======== Trecho selecionado

Sobre Vincent, ele não é muito diferente de algumas pessoas por aí. Gente que percebeu que não significava nada para ninguém, gente que nunca foi vista e nem será, gente solitária. Ele tem esse emprego como assassino porque ele pode e ninguém o para. Ninguém está realmente obstinado a capturar um assassino num mar de criminosos, numa cidade onde uma morte é tão relevante quanto uma gota de chuva. Vincent fez as pazes com esse abandono e devolveu o troco ao mundo. Ele é um produto da sociedade, moldado pelas atitudes desta como um todo, uma formação natural do nosso sistema. Max lhe pergunta: "O que há de errado com você? Como se tornou nisso?", e a resposta é: o mesmo que acontece com todo mundo. Só que ele reagiu de maneira diferente. Max se encolheu diante da sociedade, enquanto Vincent decidiu esgueirar-se por ela.

================
======== Dados armazenados

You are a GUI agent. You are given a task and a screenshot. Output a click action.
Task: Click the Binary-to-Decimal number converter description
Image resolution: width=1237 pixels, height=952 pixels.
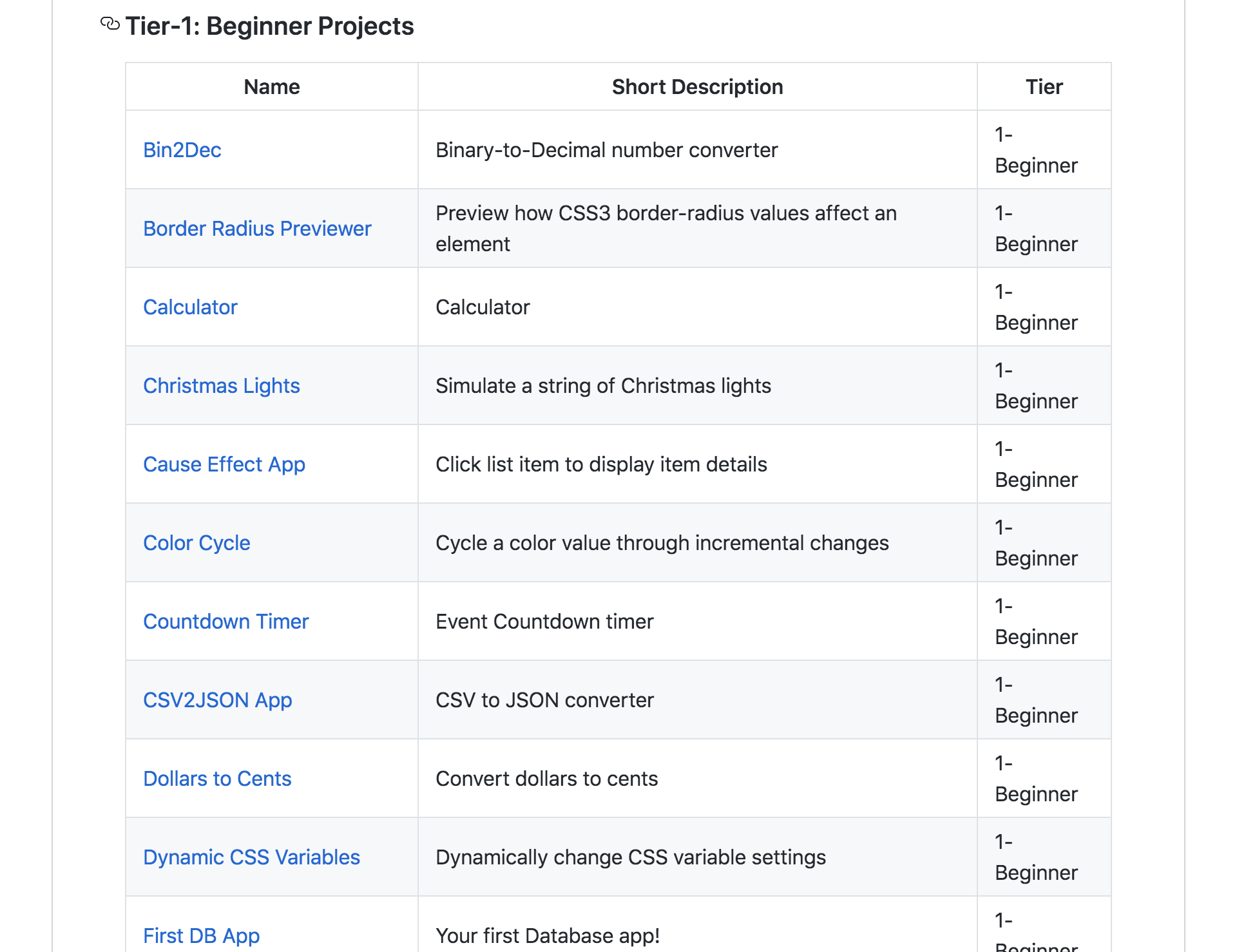[606, 150]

================

- Tarefas a realizar
1: Segundo o trecho sobre Vincent, por que ele tem o emprego de assassino?
2: Reproduza fielmente o trecho sobre Vincent desde "Sobre Vincent, ele" até "esgueirar-se por ela.".
Os dados provêm de uma fonte distinta da do trecho.

- Respostas por tarefa
1: Porque ele pode e ninguém o para.

2:
Sobre Vincent, ele não é muito diferente de algumas pessoas por aí. Gente que percebeu que não significava nada para ninguém, gente que nunca foi vista e nem será, gente solitária. Ele tem esse emprego como assassino porque ele pode e ninguém o para. Ninguém está realmente obstinado a capturar um assassino num mar de criminosos, numa cidade onde uma morte é tão relevante quanto uma gota de chuva. Vincent fez as pazes com esse abandono e devolveu o troco ao mundo. Ele é um produto da sociedade, moldado pelas atitudes desta como um todo, uma formação natural do nosso sistema. Max lhe pergunta: "O que há de errado com você? Como se tornou nisso?", e a resposta é: o mesmo que acontece com todo mundo. Só que ele reagiu de maneira diferente. Max se encolheu diante da sociedade, enquanto Vincent decidiu esgueirar-se por ela.